[Start of section]

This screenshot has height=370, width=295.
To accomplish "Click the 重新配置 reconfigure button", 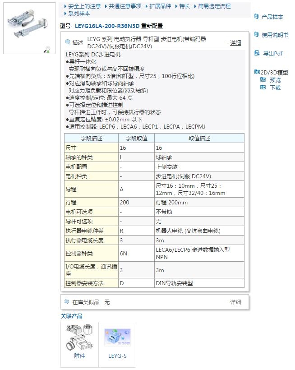I will pos(152,26).
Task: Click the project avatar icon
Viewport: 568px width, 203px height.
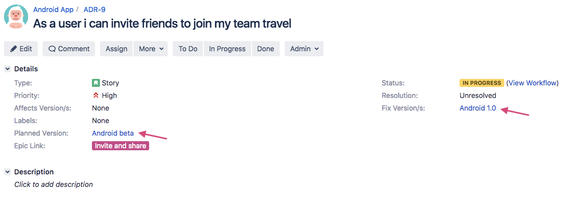Action: pyautogui.click(x=16, y=17)
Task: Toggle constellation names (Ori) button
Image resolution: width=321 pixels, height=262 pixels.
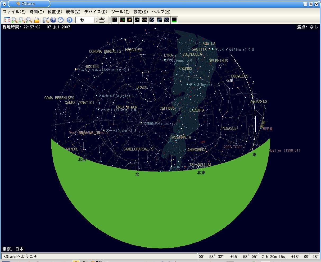Action: click(144, 20)
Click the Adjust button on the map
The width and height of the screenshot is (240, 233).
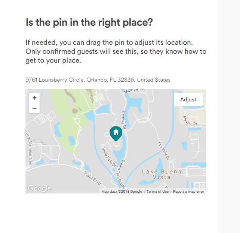(188, 100)
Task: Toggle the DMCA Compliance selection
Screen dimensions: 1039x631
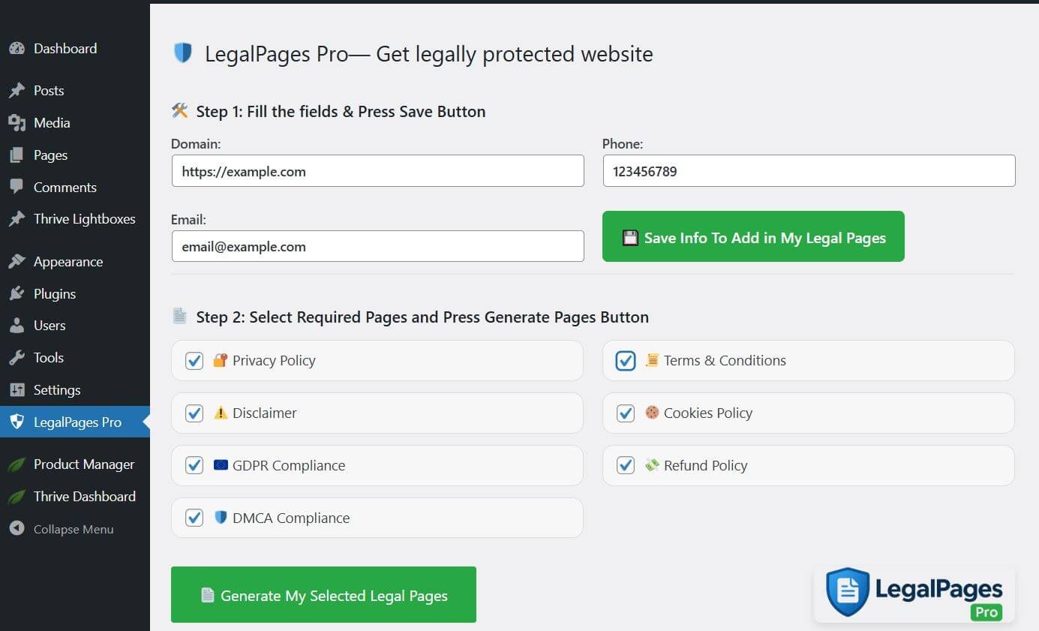Action: pyautogui.click(x=194, y=518)
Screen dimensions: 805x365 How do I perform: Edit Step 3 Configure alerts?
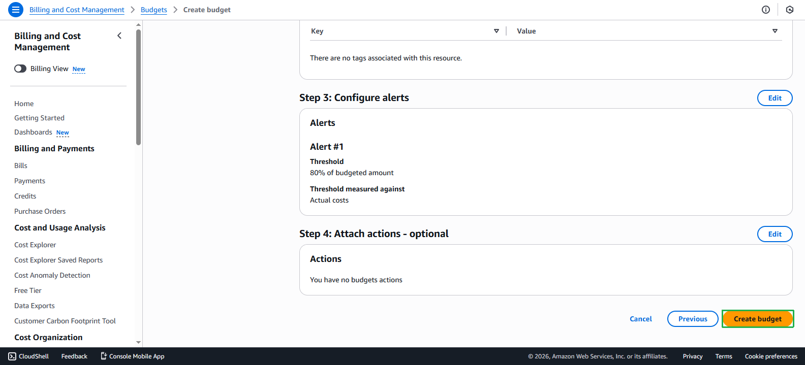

[End of section]

--- REQUIREMENT ---
Search the listing for the word "Toggle", and copy every line in which it is found.

--- SOLUTION BELOW ---
Task: Toggle constellation names (Ori) button
Task: Toggle the DMCA Compliance selection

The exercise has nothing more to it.